Jade Empire may have been an RPG, but it was different enough to ensure that BioWare couldn’t return to a familiar formula and pick up where it left off. With Jade Empire, the developers had to reconsider everything they’d already accomplished in order to test whether their innovations were strong enough to carry the genre into a new age. 

Nowhere is that more evident than in Jade Empire’s morality system. Like most BioWare morality systems, it was never as morally complex and impactful as the studio claimed it would be, but Jade Empire’s Way of the Open Palm (good) and Way of the Closed Fist (bad) represented BioWare’s best attempt at telling a story through a moral alignment system. Essentially, Open Palm is about fishing for someone because you have the ability to feed them while Closed Fist is about teaching them the value of learning to fish for themselves. For instance, you might meet someone being accosted by bandits. The Open Palm follower will help them in an effort to use their skills to make the world a better place. The Closed Fist disciple may instead elect to hand the victim a weapon to defend themselves with. 
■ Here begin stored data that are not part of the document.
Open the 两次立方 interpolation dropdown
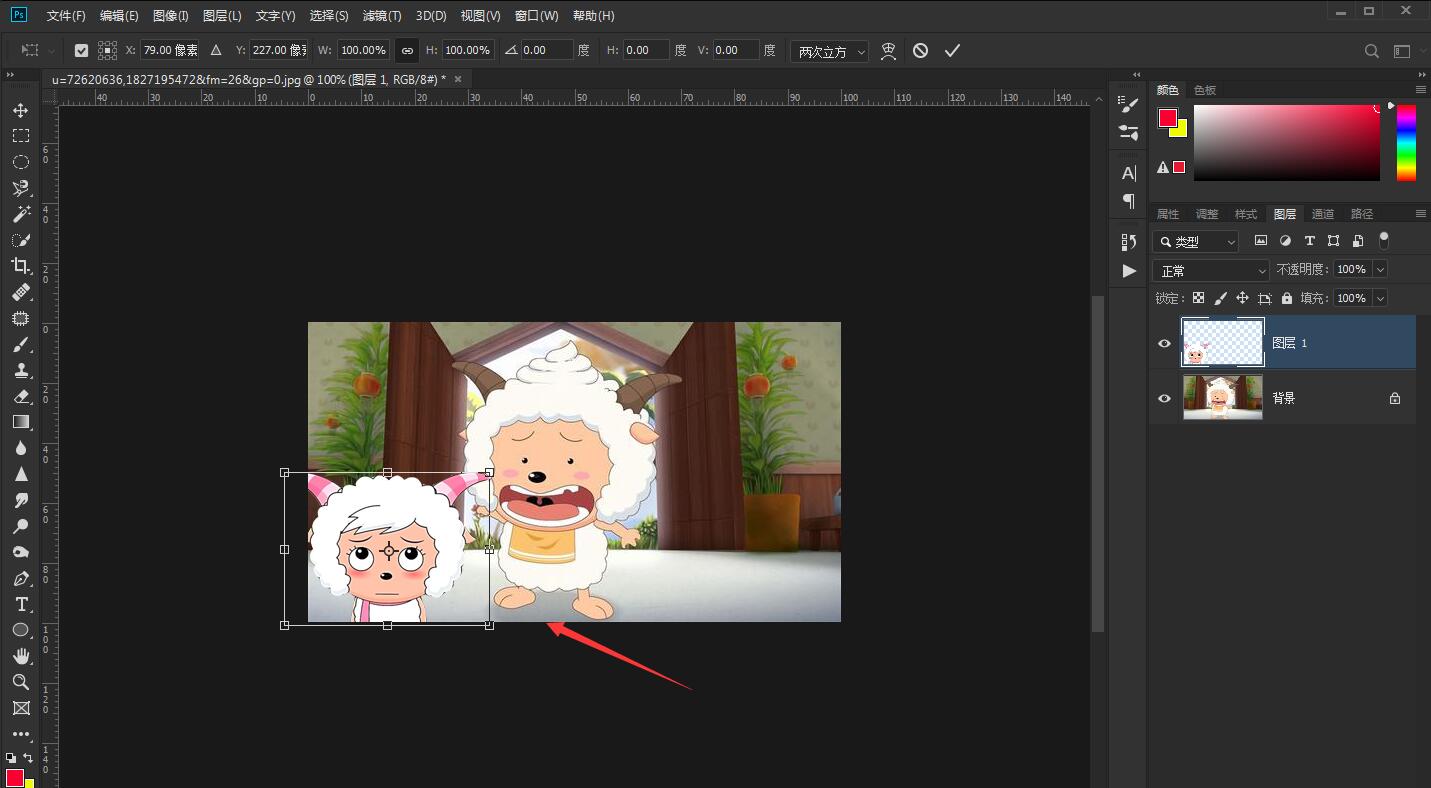 click(x=829, y=51)
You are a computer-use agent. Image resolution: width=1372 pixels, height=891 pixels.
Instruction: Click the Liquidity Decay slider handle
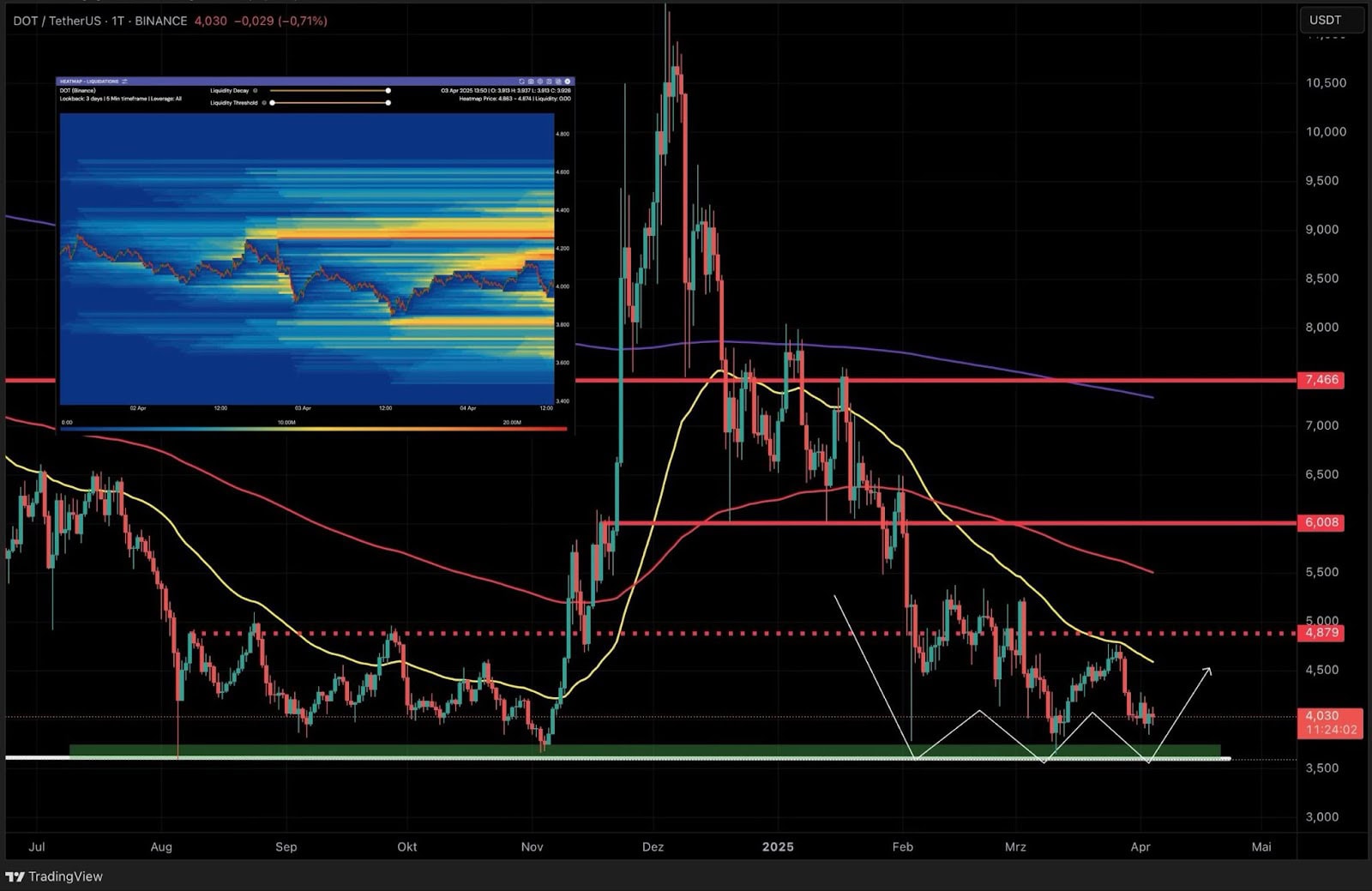point(388,91)
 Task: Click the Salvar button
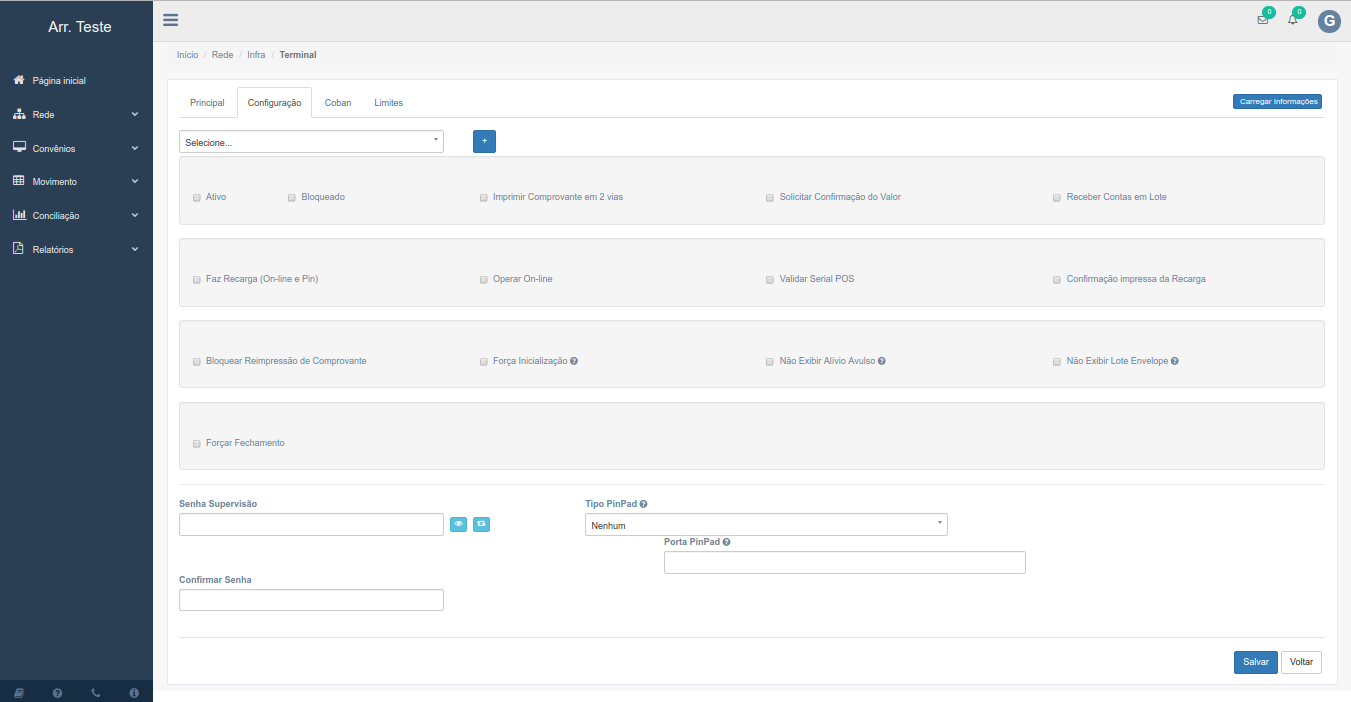[1255, 662]
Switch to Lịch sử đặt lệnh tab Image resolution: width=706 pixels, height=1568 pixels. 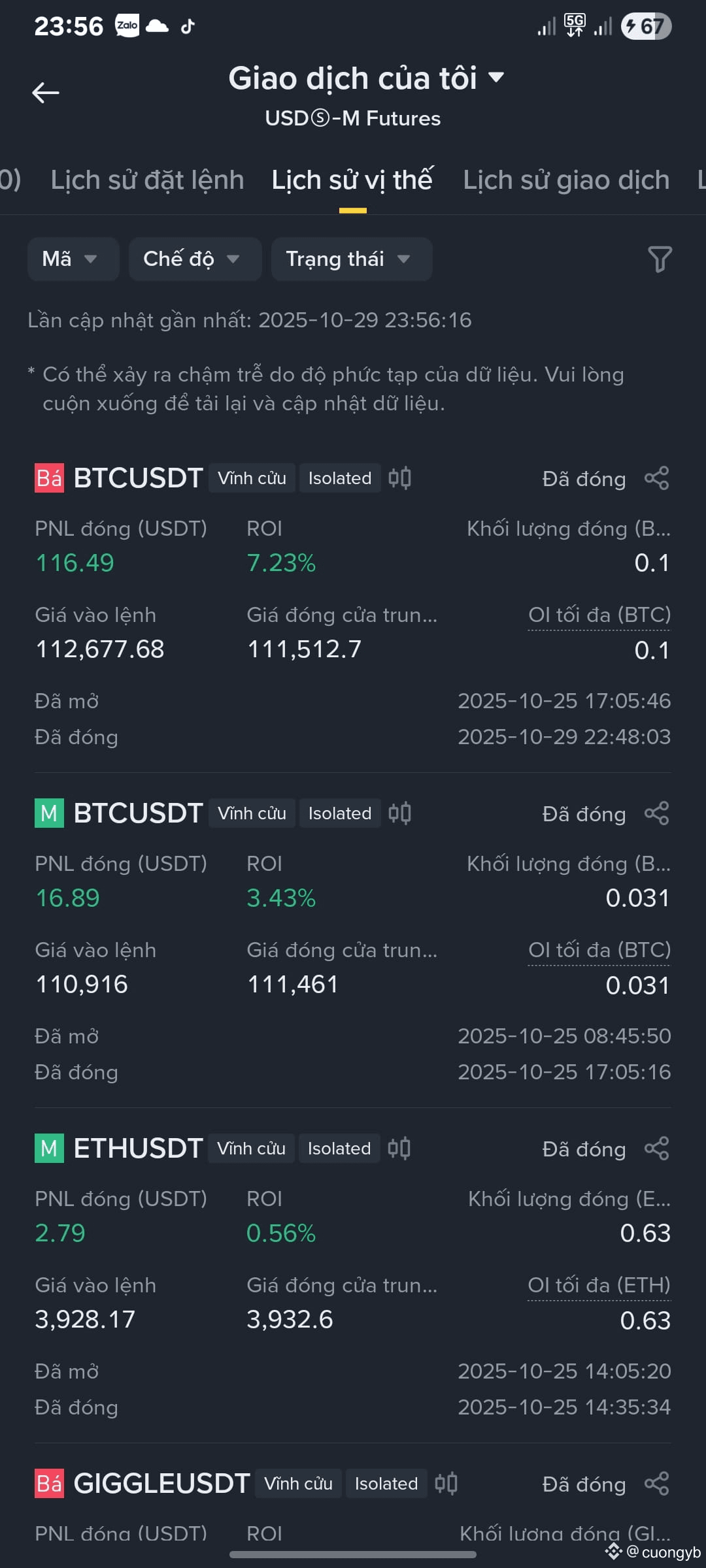click(147, 180)
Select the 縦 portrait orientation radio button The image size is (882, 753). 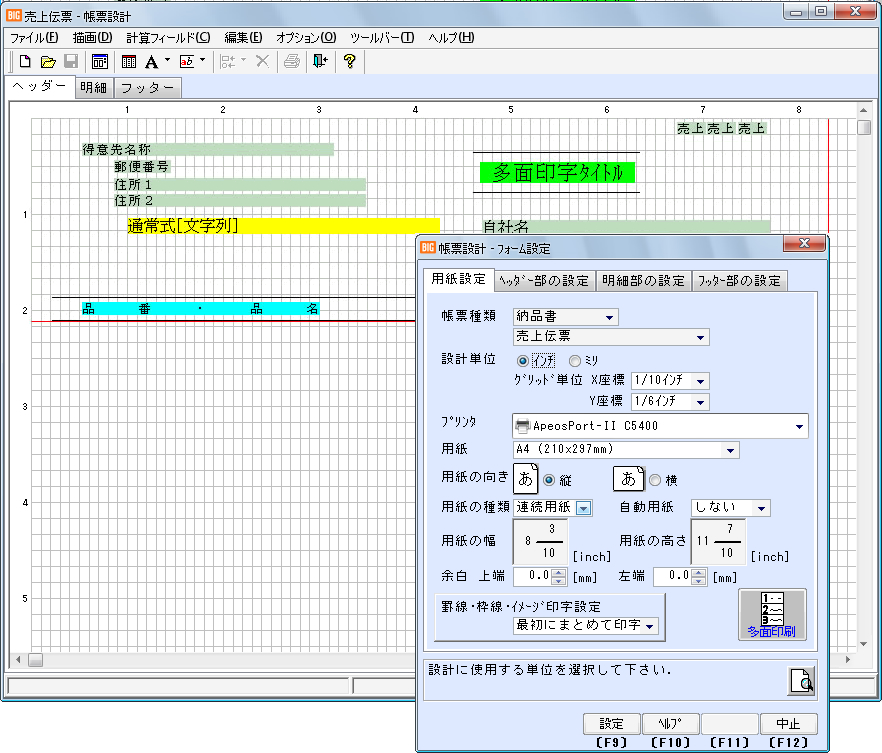tap(548, 479)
Ironically, the strength of this system is best exemplified by the game’s “neutral path.” While neutral paths in such games are typically devoid of personality, the neutral path in Jade Empire often sees you play a greedy mercenary who is willing to trade principles in for cash. Electing to avoid making a tough moral choice in this game will often see you simply request money for your actions instead. Whether this is truly evil is a matter of interpretation. It’s not necessarily evil to request money for a service, but it does feel like a hollow pursuit in a world where so many people are looking for something (and someone) to believe in. 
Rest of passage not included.